DIRECTIONS
Please put the material from its first line through the line with "pos(112,143)" into a numbered list, skipping blank lines.

+++ ENTRIES PROVIDED

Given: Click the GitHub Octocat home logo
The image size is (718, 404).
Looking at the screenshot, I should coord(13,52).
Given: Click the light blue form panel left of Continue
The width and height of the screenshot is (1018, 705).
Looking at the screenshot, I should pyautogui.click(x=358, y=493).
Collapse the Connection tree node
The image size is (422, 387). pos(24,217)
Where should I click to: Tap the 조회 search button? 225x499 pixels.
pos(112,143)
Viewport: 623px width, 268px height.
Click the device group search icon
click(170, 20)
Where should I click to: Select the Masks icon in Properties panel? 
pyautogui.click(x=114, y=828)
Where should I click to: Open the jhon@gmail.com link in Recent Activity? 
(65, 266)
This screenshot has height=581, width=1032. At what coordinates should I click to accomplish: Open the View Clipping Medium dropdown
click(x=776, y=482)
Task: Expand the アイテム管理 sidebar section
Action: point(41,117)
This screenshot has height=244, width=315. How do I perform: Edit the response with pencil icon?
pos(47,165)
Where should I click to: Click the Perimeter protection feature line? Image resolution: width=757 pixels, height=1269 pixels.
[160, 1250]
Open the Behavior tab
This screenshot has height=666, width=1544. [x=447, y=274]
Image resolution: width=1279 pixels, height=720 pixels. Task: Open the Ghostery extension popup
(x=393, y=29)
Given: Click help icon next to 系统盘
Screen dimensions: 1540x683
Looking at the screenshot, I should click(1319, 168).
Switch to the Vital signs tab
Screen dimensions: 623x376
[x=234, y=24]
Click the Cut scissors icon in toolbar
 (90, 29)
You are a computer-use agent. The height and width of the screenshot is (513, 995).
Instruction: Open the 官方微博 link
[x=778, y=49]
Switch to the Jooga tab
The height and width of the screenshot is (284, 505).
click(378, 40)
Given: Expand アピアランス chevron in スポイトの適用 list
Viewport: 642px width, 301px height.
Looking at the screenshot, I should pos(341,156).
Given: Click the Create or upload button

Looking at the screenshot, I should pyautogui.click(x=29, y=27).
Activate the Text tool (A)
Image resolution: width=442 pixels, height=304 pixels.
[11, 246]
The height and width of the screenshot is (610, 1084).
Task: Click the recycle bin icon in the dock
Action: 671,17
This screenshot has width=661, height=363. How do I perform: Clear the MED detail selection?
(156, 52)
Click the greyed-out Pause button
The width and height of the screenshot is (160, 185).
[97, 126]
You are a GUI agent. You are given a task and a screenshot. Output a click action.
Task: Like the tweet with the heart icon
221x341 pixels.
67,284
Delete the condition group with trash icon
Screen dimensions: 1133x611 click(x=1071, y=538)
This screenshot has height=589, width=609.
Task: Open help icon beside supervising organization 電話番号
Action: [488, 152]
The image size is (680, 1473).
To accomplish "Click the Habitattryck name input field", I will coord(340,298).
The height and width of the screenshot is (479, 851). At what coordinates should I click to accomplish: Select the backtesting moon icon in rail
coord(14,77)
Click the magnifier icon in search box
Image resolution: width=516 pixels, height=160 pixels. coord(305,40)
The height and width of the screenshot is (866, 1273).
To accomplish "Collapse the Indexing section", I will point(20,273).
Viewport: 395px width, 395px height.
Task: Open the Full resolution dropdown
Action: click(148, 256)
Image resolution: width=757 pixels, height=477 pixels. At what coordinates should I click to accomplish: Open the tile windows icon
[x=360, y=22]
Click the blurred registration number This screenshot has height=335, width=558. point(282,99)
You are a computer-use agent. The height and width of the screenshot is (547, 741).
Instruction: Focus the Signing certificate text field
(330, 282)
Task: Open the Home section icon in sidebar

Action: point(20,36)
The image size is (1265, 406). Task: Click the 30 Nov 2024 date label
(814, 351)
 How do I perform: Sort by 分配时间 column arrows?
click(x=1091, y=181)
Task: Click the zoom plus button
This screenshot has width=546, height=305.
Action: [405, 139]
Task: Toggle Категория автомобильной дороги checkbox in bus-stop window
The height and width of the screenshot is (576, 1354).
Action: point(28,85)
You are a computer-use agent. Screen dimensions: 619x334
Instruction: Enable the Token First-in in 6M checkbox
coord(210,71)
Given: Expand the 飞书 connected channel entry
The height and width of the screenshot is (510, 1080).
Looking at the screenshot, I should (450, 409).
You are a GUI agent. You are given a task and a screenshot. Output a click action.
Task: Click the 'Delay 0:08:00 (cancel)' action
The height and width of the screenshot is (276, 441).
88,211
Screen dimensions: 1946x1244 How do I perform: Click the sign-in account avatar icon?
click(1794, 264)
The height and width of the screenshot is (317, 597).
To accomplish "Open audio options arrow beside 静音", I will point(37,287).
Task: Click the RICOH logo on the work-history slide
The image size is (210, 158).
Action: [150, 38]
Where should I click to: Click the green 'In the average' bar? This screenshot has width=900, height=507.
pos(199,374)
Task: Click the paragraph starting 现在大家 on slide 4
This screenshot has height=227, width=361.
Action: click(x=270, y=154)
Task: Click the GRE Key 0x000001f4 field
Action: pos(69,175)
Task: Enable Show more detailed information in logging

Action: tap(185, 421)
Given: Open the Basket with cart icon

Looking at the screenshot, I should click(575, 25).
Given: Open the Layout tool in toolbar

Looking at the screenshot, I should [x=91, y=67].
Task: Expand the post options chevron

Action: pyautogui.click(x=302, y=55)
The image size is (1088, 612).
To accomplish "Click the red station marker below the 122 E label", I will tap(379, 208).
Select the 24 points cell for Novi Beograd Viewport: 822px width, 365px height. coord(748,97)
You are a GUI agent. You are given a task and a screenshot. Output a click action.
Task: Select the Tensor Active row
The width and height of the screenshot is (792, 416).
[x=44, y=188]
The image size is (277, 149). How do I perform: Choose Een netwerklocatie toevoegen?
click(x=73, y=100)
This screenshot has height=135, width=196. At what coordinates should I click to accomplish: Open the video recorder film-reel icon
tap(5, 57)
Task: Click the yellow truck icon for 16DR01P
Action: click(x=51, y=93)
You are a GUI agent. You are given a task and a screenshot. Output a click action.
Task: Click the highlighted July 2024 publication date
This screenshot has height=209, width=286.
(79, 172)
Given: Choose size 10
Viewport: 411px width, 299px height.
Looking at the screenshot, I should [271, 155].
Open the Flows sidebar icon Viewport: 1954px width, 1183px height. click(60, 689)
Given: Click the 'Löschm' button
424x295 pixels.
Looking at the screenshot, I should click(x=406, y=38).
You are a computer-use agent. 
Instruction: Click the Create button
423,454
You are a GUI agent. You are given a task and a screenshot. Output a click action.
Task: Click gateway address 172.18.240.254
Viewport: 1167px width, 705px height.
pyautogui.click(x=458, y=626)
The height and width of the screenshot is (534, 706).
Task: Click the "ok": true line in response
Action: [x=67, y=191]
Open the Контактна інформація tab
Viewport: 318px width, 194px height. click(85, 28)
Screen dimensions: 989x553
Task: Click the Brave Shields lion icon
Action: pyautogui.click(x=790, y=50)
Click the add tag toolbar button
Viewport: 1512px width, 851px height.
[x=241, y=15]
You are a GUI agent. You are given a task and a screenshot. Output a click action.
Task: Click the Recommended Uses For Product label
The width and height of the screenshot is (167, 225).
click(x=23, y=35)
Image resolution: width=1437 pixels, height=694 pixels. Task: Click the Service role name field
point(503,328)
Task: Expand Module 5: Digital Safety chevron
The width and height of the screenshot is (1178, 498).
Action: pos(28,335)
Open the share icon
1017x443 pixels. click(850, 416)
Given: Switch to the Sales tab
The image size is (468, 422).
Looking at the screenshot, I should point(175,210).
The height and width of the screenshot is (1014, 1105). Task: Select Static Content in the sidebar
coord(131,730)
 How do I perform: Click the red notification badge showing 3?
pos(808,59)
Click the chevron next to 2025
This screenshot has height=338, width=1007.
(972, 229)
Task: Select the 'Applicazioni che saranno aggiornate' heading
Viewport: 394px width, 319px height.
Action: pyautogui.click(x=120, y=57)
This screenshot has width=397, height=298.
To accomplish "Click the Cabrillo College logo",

++++++

TASK OUTPUT
1. Given: Click the GitHub Octocat home logo
2. The image size is (718, 404).
3. Looking at the screenshot, I should coord(13,52).
4. Given: Click the light blue form panel left of Continue
5. The width and height of the screenshot is (1018, 705).
6. Looking at the screenshot, I should pyautogui.click(x=358, y=493).
7. Collapse the Connection tree node
8. The image size is (422, 387). pos(24,217)
9. Where should I click to: Tap the 조회 search button? 225x499 pixels.
10. pos(112,143)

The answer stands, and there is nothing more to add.